Sharp's Olympic dream comes true

CHICAGO -- Over four-plus months, Chicago Blackhawks forward Patrick Sharp continually told everyone who asked that he wasn't thinking about his Olympic chances.

That changed in the past week. It became almost the only thing he thought about.

"It was pretty stressful," Sharp said after practice Tuesday. "I wasn't lying when I said all season I wasn't thinking about it. I was just focused on playing good hockey. Since the New Jersey game [on Friday] really it was kind of on my mind. The past couple of days it's been tough to go to sleep. You're reading a lot of reports and trying to get as much information as you can."

Sharp kept his phone nearby wherever he went in his home Tuesday morning. The only time he stepped away from it was when he went to take a shower. Coincidentally, that's when the phone call arrived to inform him he had been selected to Team Canada.

"I just got out of the shower and had a voice mail," Sharp said. "I had my phone with me the whole time. I was surprised I didn't have it in the shower with me. I got a call from Doug Armstrong, the GM of St. Louis, and I called him back as soon as I could and he didn't answer.

"I listened to the voice mail a couple of more times and confirmed that I was going. He called me right back and we had a good talk. It was a special moment."
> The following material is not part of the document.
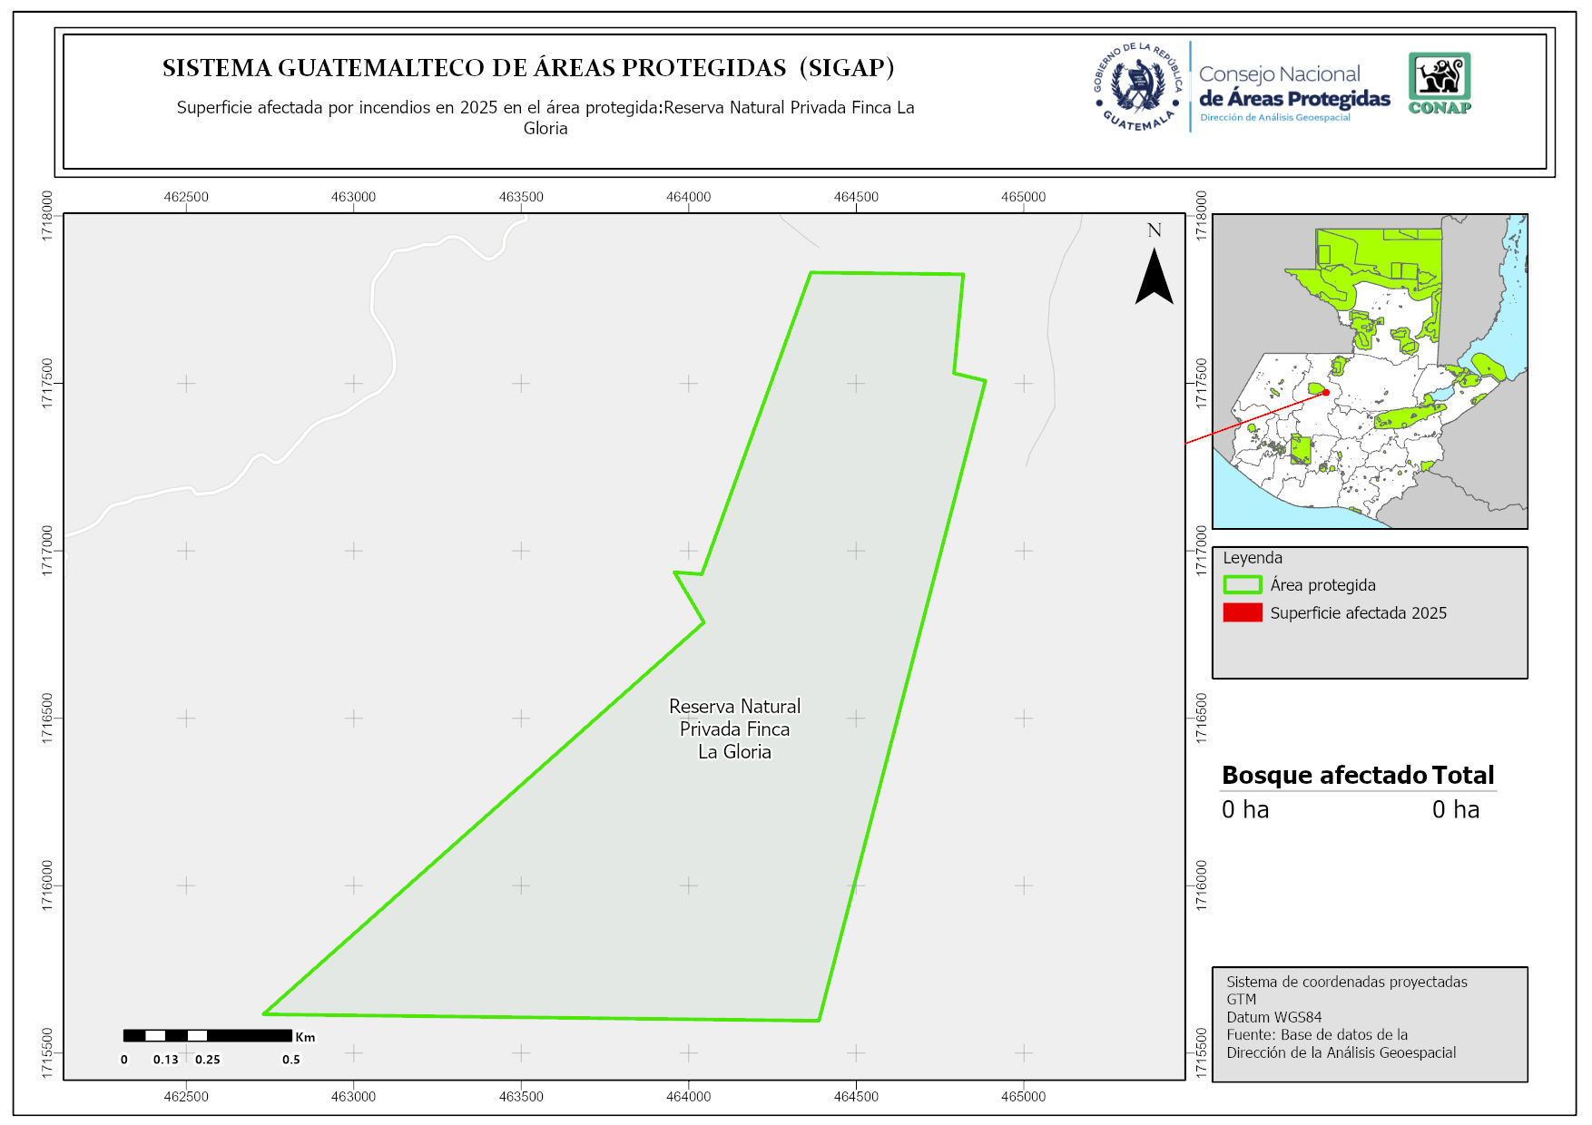Viewport: 1592px width, 1125px height.
Task: Click the Leyenda heading in the legend box
Action: click(1252, 558)
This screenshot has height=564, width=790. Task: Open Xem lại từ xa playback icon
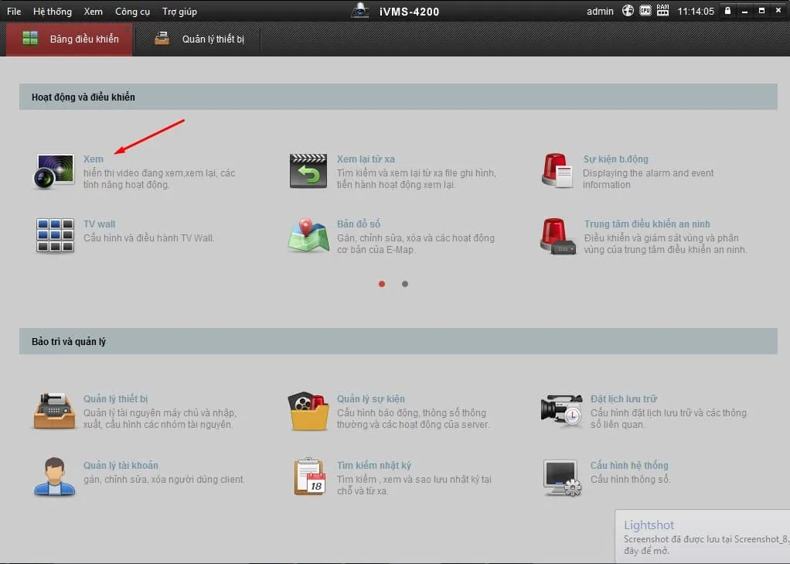pos(308,171)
While Sharp constantly said he wasn't thinking about being picked, he never denied that being selected was important to him. He had never been chosen to play for Canada in the Olympics before, and this was likely his best opportunity after having just turned 32.
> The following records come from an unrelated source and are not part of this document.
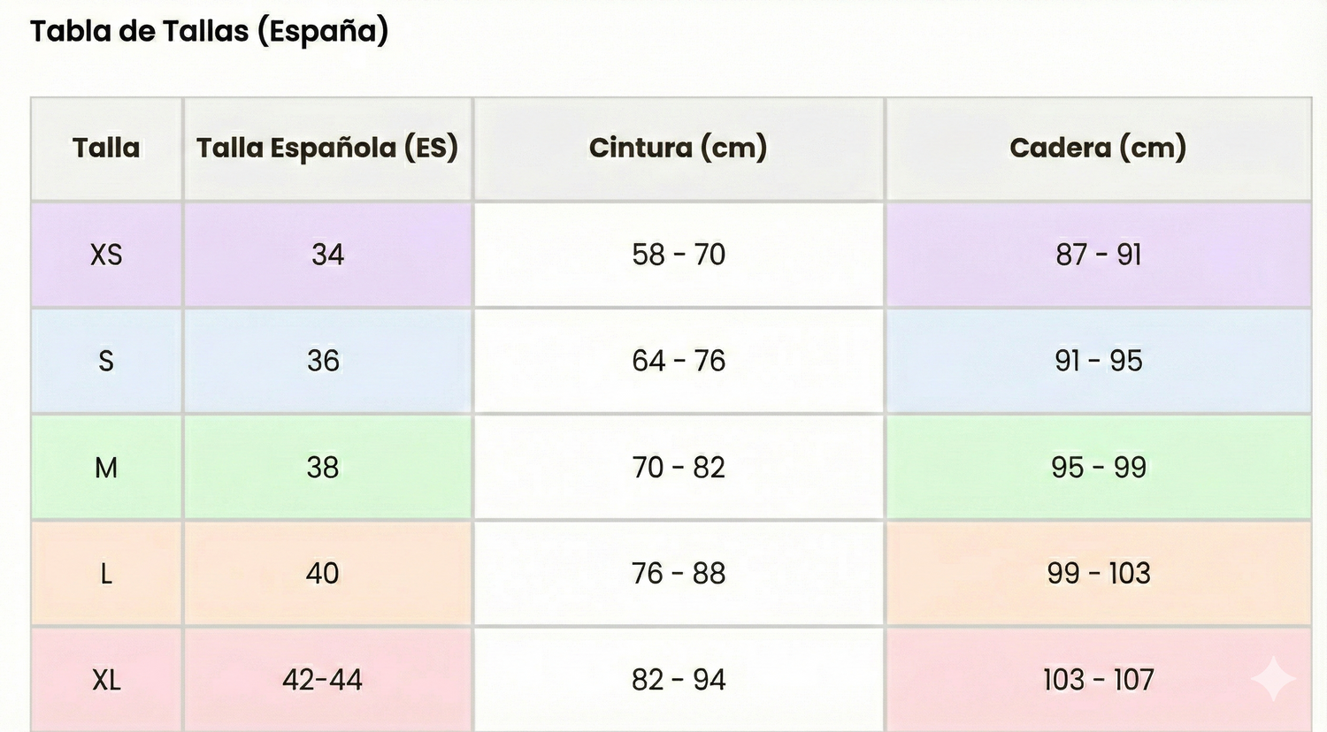The height and width of the screenshot is (732, 1327).
Task: Select the XS size cell
Action: point(106,255)
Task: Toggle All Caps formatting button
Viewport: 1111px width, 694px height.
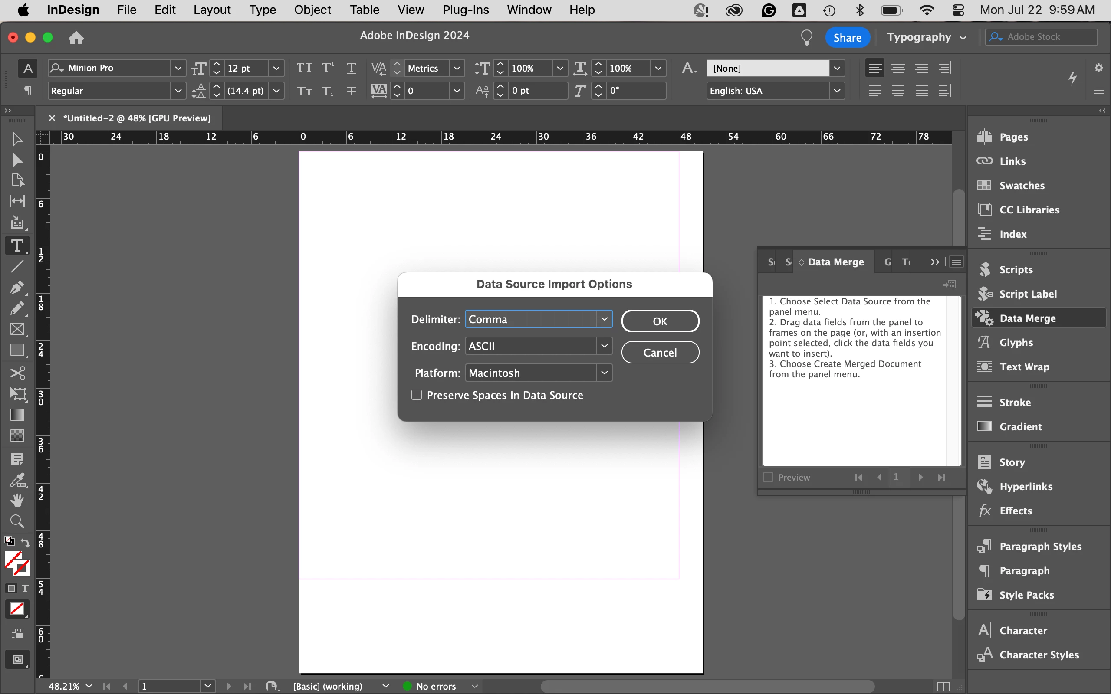Action: coord(304,68)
Sharp allowed himself to fully enjoy the moment on Tuesday.

"Very excited," Sharp said. "It's a special day for my family and for myself. I'm proud to represent my country, my parents, my family and of course the Blackhawks. I'm thrilled to have gotten the call this morning. I'm looking forward to it.

"Growing up, winning the Stanley Cup and playing in the NHL were always my dreams. When I was in school in Vermont, I remember gathering around with all the Canadians in one apartment and all the Americans in another and watching the 2002 Olympics in Salt Lake and screaming at the top of our lungs with every shot on goal and every play in the game. So I think it started there. I never thought in my wildest dreams I would be able to play at that kind of level. A lot of hard work and dedication, I guess."

Sharp had used this season to strengthen his case for a spot on the team. He's second in the NHL with 25 goals and tied for seventh with 46 points. In the past two weeks, he's recorded two hat tricks.

"Everyone has something to prove and something to show," Sharp said. "You look at the roster of players, guys on it and off the team, there's a deep talent pool in Canada. I wanted to play as well as I could, not only this year but in playoff games and the past couple of seasons to try to build up that body of work."

Blackhawks general manager Stan Bowman could tell Sharp was motivated.

"The way Sharp's played the last couple months, really all season, you could tell he was hungry to get on the team," Bowman said.

Blackhawks captain Jonathan Toews is happy for Sharp because he knows what making the team means to him.

"It's great," Toews said. "He's the guy you could really tell he's having a great season so far. He wants it. He wants to be able to prove himself and prove to other people what type of player and what caliber of player he is.

"I think his record speaks for itself. When you look at how he's contributed to our team in the playoffs and our Stanley Cup runs, I think he's not going to shy away from the spotlight, not going to shy away from the big stage. That's probably what they see in him as well."